Among many of Rhoda’s former comrades from South Africa’s “struggle,” her pro-Israel view was an even greater mystery than her support for Donald Trump.

Some blamed her Jewish, right-wing, Zionist son-in-law (i.e. this author), but in fact her stance long preceded that relationship.

When asked directly about the source of her support for Israel, Rhoda would often cite her Christian upbringing. But that alone was not the reason.

While Rhoda nurtured a deep commitment to her faith, she was not inclined to let it dictate her political views. She argued for abortion rights (though she later opposed late-term abortion); she pushed for women to be ordained as ministers; and she championed gay and lesbian rights within the church at a time when doing so was radical.

What might be said is that Rhoda’s deeply-rooted, positive view of Israel as the Holy Land probably made her less inclined to follow the rest of the left as it began to abandon its once sympathetic approach to Israel as a refuge for persecuted Jews, and instead to embrace the fallacy of Israel as a settler-colonialist state akin to apartheid South Africa itself.

Rhoda’s pro-Israel views first emerged as a reaction to antisemitism, and then in reaction to the post-apartheid government’s self-defeating obsessions.

Rhoda began to speak out publicly about the issue in the late 1990s, as a member of South Africa’s Human Rights Commission, when anti-Israel radicals began to make their presence felt in Cape Town and throughout the country.

After demonstrators marched to the Israeli consulate in 1997 chanting “one Zionist, one bullet,” she warned that such slogans “openly incite racial hatred and violence,” even if organizers might claim they were only against “Zionists” and not Jews.

She also spoke out against antisemitic violence, after Jewish institutions and even residential homes were targeted by anti-Israel and Islamist radicals. She did not water down her objections to antisemitism, as some other South African public figures were later wont to do, with criticisms of Israel.

(Similarly, Rhoda’s grandfather, Clements Kadalie, the first black trade unionist in South Africa, also spoke out against antisemitism on the left in the 1930s, before it was fashionable to do so.)

Rhoda Kadalie at local government conference (Courtesy Pollak family)

Rhoda Kadalie at a local government conference in 2016 (Courtesy Pollak family)

Rhoda became more outspoken after the disastrous World Conference Against Racism in Durban in 2001, which anti-Israel organizations hijacked and turned into an antisemitic hatefest.

Concluding that the Durban conference had “generated more race hate than it mobilized against racism,” Rhoda began attacking the South African government’s growing obsession with Israel as a way to distract from its failures at home, and its bizarre policy of support for the Mugabe regime in Zimbabwe.

When Ronnie Kasrils, a communist and Jewish member of the South African cabinet, began urging fellow Jews to sign a petition opposing Israel in 2001, she dismissed his effort as a cynical tactic by the ruling party to court Muslim votes at home, and cultivate Arab states’ support for a seat on the UN Security Council.

Nothing rankled Rhoda more than hypocrisy, and she noted that Israel’s most vocal critics were usually silent about human rights abuses in Africa and the Muslim world.

As she explored the issue more deeply, Rhoda was drawn to the writings of Phyllis Chesler, a feminist writer who dissented from the left over its increasing hostility toward Israel and its blindness toward radical Islam.

▸ RECORD EXCERPTS:
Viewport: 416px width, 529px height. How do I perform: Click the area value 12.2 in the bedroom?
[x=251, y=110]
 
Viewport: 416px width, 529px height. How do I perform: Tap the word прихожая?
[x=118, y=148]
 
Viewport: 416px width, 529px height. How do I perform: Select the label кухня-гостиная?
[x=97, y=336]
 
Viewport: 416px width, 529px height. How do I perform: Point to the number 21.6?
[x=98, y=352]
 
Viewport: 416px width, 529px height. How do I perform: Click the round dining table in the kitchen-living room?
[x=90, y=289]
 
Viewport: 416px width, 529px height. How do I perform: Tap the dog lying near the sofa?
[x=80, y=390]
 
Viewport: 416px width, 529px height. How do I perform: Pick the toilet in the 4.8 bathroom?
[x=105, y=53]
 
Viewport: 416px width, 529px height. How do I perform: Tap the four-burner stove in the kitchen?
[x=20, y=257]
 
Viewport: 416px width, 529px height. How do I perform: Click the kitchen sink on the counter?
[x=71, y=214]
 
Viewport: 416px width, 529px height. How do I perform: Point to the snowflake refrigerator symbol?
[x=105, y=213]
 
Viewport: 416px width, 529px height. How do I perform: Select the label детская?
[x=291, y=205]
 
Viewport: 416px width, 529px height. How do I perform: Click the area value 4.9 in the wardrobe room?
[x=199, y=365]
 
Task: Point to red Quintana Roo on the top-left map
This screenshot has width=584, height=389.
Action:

▸ REQUEST:
Repeat word for word the part of the piece on Rhoda Kadalie's views of Israel starting at "Among many of" and ending at "so was radical.". The items have no connection to the piece on Rhoda Kadalie's views of Israel.

▸ RESPONSE TO THE TASK:
Among many of Rhoda’s former comrades from South Africa’s “struggle,” her pro-Israel view was an even greater mystery than her support for Donald Trump.

Some blamed her Jewish, right-wing, Zionist son-in-law (i.e. this author), but in fact her stance long preceded that relationship.

When asked directly about the source of her support for Israel, Rhoda would often cite her Christian upbringing. But that alone was not the reason.

While Rhoda nurtured a deep commitment to her faith, she was not inclined to let it dictate her political views. She argued for abortion rights (though she later opposed late-term abortion); she pushed for women to be ordained as ministers; and she championed gay and lesbian rights within the church at a time when doing so was radical.